Molina’s body of work is rich—with intention, color, and experience. Her pieces exact a sociopolitical criticism that is ingrained in the very threads she uses, be they physical or intellectual. She has confronted the commodification of beauty and objectification of youth, intertwining aging with gradual invisibility in the internet age ; she’s sewn together studies of “unfettered individualism” in the contexts of immigration, family, politics; she’s created odes to resilience, redirected culpability, and reminded audiences that fiber art isn’t simply a place for women to occupy themselves. Fiber art, in fact, can communicate jarring criticism and rebellion in the same manner it relates an individual’s identity. Her playful color palette and observant soft sculptures are just as traditional as they are ruthless, defying norms at every corner of life via method and concept.

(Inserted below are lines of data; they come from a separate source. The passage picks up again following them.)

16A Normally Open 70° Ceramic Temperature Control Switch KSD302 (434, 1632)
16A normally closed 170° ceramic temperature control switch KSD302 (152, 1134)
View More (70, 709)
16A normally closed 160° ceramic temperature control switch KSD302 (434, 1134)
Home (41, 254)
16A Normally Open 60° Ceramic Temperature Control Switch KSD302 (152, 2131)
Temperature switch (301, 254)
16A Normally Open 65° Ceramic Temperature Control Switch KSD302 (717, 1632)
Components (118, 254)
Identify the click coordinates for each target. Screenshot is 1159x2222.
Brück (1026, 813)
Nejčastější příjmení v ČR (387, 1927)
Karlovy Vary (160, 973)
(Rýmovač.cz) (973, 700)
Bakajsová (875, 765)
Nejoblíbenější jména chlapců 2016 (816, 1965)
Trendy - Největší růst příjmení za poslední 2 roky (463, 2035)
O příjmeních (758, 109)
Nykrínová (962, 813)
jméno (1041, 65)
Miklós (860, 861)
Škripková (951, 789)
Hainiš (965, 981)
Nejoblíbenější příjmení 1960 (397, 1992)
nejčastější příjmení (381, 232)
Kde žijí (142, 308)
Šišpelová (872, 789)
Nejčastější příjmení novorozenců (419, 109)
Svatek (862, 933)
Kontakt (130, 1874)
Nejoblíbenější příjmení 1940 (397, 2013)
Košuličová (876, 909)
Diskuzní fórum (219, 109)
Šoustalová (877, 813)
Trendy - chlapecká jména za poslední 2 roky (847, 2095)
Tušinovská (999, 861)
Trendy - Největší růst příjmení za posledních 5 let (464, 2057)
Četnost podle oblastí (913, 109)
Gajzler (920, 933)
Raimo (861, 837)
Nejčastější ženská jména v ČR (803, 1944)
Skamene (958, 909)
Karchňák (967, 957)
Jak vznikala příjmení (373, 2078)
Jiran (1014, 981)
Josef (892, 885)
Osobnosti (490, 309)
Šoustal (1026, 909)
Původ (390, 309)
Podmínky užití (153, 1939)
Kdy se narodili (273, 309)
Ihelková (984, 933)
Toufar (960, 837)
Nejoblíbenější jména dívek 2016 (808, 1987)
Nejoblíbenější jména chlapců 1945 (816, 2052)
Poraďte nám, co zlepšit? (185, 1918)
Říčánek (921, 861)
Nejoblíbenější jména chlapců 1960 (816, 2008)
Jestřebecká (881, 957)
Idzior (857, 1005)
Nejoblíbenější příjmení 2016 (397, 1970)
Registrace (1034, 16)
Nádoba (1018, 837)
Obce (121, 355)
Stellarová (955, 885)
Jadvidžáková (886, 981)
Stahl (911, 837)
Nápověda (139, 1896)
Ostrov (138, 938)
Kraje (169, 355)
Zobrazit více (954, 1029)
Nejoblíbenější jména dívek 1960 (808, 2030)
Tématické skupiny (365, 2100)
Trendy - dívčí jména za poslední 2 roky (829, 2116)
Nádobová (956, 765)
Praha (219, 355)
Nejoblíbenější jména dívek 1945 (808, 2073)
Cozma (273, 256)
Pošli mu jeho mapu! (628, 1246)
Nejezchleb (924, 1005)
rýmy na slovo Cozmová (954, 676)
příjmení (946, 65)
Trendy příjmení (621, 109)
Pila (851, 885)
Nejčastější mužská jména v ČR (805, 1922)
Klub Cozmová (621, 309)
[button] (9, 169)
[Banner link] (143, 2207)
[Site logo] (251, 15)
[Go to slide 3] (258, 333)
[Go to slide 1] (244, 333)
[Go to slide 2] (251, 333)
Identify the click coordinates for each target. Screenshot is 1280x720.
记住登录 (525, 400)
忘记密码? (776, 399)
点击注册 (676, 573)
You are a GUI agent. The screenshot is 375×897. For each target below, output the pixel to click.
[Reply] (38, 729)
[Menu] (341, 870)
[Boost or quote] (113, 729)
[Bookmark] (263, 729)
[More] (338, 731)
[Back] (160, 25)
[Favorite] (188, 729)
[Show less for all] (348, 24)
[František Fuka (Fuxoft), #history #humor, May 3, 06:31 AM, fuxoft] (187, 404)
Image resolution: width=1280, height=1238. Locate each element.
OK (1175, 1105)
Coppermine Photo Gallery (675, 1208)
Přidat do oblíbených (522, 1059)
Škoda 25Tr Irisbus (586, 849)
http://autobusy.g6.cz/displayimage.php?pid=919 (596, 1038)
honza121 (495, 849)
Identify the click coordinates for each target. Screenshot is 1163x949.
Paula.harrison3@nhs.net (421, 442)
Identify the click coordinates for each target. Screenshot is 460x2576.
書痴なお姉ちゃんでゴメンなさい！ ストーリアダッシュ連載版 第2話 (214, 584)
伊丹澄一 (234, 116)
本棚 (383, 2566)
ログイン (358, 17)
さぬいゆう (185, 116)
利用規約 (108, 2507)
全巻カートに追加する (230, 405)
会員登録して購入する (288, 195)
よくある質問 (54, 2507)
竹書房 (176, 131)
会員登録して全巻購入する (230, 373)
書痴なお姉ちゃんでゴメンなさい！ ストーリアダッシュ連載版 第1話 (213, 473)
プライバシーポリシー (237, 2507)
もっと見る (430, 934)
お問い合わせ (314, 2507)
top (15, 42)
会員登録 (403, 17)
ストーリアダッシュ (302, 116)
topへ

“I think it is extremely important that artists become the commentators of our time... I make political satire with the help of thread. I think it is crucial today when fiber art is playing a new role in art history. Thread is not only being used as embellishment but as a statement; a political consequence of women not longer sitting in circles, embroidering flowers.”
Given the turbulent refreshing deconstruction of “tradition” in the last year, Molina has adapted in her own, uncannily timely way, swapping sewing machines and embroidery for hand weaving, and in turn putting
her vulnerability and humanity on display and asking the same of the audience. Her February exhibition at The CAMP Gallery, The Texture of Grief, sees the artist moving away from her characteristic figurative style and embracing the abstraction of emotion and time. Collectively, the works are grounded in tension, be it visual or spiritual, embodied by the act of weaving.
With each movement, these pieces become sites for transformation. Each fiber moves in tandem with Molina’s essence, sprouting from inborn tension and anxiety about the past, memory, and isolation, evolving from negativity to a place of resolve; the yarn acts as a stand- in for time, the act of weaving as a confronting of it. The result is a series that bares witness to an artist’s fears, intrusive thoughts, and vulnerabilities, and sees her triumph. As Molina would put it: “‘Don’t think’, ‘distract yourself’, ‘think of something else’—these are feelings and emotions that allow us to converge from a superficial dimension to a deeper emotional process, allowed by the constant rhythm of weaving two distinct sets of yarns (positive thought and negative thought) interlaced. The weft made of positive and negative thoughts [create] a woven surface where the tension of the weaving becomes its own language, and you have to learn how to decipher in relationship to your own experience.”